***** MATERIAL PROVIDED *****
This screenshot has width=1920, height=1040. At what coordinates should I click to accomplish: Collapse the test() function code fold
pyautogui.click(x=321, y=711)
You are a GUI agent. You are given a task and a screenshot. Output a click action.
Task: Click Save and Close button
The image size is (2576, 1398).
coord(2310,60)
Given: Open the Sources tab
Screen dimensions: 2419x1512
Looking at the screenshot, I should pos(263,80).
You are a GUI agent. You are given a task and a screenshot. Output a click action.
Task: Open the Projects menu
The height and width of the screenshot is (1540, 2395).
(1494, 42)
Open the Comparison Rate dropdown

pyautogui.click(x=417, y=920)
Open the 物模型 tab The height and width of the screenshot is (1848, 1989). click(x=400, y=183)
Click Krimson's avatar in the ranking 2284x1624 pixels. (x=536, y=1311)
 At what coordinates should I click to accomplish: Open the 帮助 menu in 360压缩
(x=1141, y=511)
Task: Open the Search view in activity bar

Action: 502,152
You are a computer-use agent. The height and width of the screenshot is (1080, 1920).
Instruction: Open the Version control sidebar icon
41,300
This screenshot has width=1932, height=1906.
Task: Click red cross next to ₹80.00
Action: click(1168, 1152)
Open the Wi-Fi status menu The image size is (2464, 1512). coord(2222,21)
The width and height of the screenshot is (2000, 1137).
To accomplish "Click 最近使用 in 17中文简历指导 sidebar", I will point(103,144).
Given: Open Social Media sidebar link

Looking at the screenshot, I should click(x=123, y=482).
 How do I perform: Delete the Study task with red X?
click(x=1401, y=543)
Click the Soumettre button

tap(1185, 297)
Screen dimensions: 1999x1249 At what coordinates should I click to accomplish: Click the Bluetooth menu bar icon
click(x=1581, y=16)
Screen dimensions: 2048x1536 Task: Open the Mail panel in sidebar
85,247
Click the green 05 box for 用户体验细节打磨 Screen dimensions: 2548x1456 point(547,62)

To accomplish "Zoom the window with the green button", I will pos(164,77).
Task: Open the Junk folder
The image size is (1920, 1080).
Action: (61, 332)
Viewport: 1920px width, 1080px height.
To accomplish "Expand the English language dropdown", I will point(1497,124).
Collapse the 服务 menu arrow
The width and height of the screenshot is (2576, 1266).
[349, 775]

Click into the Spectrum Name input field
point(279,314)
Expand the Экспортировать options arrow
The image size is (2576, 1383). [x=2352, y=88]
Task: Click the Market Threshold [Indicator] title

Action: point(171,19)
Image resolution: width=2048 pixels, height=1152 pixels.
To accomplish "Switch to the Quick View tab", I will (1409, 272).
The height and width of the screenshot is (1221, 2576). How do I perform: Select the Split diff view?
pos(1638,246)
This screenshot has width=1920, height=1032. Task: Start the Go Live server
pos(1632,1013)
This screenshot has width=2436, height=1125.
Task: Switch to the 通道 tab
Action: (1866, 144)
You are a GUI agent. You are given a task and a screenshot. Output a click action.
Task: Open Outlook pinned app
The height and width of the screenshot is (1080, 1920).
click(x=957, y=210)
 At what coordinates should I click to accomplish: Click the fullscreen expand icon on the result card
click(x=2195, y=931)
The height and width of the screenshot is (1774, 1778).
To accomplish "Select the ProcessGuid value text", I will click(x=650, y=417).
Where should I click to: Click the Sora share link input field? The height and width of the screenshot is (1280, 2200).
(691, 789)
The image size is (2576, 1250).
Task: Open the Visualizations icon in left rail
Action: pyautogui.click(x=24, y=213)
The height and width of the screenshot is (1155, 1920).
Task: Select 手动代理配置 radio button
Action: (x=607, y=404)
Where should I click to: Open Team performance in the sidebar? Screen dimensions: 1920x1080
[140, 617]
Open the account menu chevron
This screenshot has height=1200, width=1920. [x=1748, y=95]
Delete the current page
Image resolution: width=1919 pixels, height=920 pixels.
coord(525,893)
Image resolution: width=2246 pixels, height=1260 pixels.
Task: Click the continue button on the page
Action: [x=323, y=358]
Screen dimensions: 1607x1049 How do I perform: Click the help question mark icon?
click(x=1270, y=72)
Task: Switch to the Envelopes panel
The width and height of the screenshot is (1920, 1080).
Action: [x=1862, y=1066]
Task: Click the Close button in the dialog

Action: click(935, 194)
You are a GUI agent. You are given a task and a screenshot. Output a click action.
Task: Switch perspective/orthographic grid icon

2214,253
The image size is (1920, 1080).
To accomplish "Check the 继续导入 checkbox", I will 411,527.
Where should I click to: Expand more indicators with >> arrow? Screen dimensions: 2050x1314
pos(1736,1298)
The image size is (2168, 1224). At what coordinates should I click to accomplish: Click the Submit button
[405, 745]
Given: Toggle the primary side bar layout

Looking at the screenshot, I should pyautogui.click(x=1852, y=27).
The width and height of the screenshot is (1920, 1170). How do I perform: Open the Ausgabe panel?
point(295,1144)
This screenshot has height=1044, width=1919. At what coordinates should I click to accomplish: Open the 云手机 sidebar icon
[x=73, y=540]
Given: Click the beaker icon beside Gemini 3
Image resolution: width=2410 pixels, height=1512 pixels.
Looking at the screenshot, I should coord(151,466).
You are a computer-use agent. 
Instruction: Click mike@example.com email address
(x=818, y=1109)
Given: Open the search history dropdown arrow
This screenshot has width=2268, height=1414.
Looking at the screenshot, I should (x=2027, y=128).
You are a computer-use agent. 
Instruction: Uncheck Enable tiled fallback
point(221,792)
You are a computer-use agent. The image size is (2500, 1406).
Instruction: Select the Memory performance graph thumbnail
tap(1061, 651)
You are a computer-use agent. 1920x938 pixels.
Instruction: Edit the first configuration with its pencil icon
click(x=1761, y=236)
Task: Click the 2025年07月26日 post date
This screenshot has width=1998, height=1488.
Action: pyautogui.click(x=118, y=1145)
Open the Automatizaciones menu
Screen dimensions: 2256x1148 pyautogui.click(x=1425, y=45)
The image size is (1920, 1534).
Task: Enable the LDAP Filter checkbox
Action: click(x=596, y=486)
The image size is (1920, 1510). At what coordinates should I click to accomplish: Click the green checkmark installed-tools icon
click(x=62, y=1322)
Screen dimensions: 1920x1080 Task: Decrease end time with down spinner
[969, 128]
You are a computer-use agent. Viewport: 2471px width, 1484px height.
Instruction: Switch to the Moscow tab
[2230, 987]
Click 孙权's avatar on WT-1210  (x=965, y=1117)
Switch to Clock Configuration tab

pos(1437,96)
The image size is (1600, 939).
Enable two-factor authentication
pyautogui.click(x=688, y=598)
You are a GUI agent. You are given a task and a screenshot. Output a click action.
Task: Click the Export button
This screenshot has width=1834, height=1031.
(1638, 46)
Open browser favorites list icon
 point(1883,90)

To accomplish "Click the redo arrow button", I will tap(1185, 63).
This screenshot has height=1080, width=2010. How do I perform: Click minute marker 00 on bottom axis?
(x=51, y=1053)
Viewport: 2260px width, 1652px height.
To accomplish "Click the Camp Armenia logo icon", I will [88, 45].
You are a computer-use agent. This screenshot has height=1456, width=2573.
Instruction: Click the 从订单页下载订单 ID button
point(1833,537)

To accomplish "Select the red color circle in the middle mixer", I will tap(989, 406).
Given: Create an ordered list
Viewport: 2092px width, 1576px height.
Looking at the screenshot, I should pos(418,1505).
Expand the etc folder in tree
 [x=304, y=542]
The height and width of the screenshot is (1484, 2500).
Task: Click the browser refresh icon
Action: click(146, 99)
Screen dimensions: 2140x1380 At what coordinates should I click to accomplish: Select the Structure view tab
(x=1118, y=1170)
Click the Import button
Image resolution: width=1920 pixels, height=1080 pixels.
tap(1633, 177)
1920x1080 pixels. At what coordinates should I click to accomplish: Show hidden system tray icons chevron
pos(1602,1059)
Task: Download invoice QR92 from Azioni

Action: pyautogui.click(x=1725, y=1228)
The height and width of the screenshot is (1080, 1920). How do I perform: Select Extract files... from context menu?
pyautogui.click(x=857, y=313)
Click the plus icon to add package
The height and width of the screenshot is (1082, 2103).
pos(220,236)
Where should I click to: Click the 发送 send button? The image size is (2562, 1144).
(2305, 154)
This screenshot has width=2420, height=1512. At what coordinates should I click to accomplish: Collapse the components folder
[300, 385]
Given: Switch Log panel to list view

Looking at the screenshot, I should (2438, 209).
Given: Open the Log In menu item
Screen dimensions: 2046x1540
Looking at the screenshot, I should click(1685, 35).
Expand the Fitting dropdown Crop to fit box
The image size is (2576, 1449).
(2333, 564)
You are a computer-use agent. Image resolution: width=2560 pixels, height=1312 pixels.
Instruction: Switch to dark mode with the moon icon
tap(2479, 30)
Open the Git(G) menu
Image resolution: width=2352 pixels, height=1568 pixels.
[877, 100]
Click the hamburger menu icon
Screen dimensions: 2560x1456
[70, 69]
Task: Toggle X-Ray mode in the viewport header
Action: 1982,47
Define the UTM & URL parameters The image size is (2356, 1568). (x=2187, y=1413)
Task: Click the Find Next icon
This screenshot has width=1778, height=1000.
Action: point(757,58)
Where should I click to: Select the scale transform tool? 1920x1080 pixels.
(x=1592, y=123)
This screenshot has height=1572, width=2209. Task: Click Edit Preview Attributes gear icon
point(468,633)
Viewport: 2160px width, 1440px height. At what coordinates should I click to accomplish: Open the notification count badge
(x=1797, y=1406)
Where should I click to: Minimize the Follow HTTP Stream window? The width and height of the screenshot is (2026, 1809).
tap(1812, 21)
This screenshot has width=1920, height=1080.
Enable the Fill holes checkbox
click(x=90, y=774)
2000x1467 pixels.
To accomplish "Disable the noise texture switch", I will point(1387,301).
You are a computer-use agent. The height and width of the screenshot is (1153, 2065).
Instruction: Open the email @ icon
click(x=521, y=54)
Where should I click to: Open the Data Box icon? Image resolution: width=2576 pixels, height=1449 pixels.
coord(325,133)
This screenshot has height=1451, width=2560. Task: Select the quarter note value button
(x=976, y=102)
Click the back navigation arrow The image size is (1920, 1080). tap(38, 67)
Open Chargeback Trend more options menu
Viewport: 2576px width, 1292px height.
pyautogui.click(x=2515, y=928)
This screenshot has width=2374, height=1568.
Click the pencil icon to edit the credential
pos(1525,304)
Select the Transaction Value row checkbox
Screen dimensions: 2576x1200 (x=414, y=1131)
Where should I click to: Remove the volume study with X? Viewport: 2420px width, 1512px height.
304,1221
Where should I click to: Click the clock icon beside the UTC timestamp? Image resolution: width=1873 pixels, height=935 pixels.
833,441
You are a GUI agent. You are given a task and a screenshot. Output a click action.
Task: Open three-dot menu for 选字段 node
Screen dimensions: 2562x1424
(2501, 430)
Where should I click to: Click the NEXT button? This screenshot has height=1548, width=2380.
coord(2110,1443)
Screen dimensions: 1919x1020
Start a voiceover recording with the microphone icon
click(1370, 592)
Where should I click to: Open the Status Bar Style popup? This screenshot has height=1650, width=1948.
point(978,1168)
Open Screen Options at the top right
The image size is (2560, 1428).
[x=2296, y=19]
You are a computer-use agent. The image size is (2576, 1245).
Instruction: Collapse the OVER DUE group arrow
*****
> _WHAT NEEDS TO BE DONE_: The answer must consist of each line in the entries above that includes "will".

> _RESPONSE_:
To accomplish "Click 最近使用 in 17中文简历指导 sidebar", I will point(103,144).
To accomplish "Zoom the window with the green button", I will pos(164,77).
To accomplish "Expand the English language dropdown", I will point(1497,124).
To accomplish "Switch to the Quick View tab", I will (1409, 272).
To accomplish "Select the ProcessGuid value text", I will click(x=650, y=417).
To accomplish "Check the 继续导入 checkbox", I will 411,527.
To accomplish "Click the redo arrow button", I will tap(1185, 63).
To accomplish "Click the Camp Armenia logo icon", I will [88, 45].
To accomplish "Select the red color circle in the middle mixer", I will tap(989, 406).
To accomplish "Disable the noise texture switch", I will point(1387,301).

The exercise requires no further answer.